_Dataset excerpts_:
━━━━━━━━━━━━━━━━
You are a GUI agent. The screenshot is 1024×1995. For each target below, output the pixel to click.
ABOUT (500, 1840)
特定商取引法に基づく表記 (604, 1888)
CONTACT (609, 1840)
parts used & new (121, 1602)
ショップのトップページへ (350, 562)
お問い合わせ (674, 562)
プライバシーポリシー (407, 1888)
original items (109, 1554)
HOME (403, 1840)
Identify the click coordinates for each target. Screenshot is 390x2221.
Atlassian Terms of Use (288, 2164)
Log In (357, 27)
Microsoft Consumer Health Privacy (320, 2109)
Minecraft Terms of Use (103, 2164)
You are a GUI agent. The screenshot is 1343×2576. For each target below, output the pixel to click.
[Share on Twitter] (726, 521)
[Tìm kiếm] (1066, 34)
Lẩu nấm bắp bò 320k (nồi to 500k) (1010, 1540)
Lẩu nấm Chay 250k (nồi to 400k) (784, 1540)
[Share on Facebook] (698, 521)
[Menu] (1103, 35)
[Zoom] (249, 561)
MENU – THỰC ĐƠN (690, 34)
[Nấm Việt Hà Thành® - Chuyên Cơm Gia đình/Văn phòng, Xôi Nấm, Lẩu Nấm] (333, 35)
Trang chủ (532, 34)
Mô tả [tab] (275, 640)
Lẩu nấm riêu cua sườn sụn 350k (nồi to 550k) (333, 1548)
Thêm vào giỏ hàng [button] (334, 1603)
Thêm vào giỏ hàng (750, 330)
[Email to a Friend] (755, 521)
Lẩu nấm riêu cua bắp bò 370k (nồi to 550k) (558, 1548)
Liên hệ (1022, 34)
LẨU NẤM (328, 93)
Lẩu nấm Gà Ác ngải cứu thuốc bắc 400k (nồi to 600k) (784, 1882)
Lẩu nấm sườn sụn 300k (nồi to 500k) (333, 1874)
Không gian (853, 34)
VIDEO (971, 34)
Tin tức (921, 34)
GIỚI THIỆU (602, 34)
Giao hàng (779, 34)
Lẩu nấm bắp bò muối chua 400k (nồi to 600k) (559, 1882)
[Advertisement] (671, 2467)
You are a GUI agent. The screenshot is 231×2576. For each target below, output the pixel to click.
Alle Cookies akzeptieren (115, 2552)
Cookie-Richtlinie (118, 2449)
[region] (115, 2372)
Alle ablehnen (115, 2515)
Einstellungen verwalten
━━━━━━━━━━━━━━━━
_ABOUT THIS TASK_:
Nothing but the lines above from the one containing "Minecraft Terms of Use (103, 2164)" through the one containing "Mô tả [tab] (275, 640)" should appear in the answer, each repeated exactly.

_ANSWER_:
Minecraft Terms of Use (103, 2164)
You are a GUI agent. The screenshot is 1343×2576. For each target below, output the pixel to click.
[Share on Twitter] (726, 521)
[Tìm kiếm] (1066, 34)
Lẩu nấm bắp bò 320k (nồi to 500k) (1010, 1540)
Lẩu nấm Chay 250k (nồi to 400k) (784, 1540)
[Share on Facebook] (698, 521)
[Menu] (1103, 35)
[Zoom] (249, 561)
MENU – THỰC ĐƠN (690, 34)
[Nấm Việt Hà Thành® - Chuyên Cơm Gia đình/Văn phòng, Xôi Nấm, Lẩu Nấm] (333, 35)
Trang chủ (532, 34)
Mô tả [tab] (275, 640)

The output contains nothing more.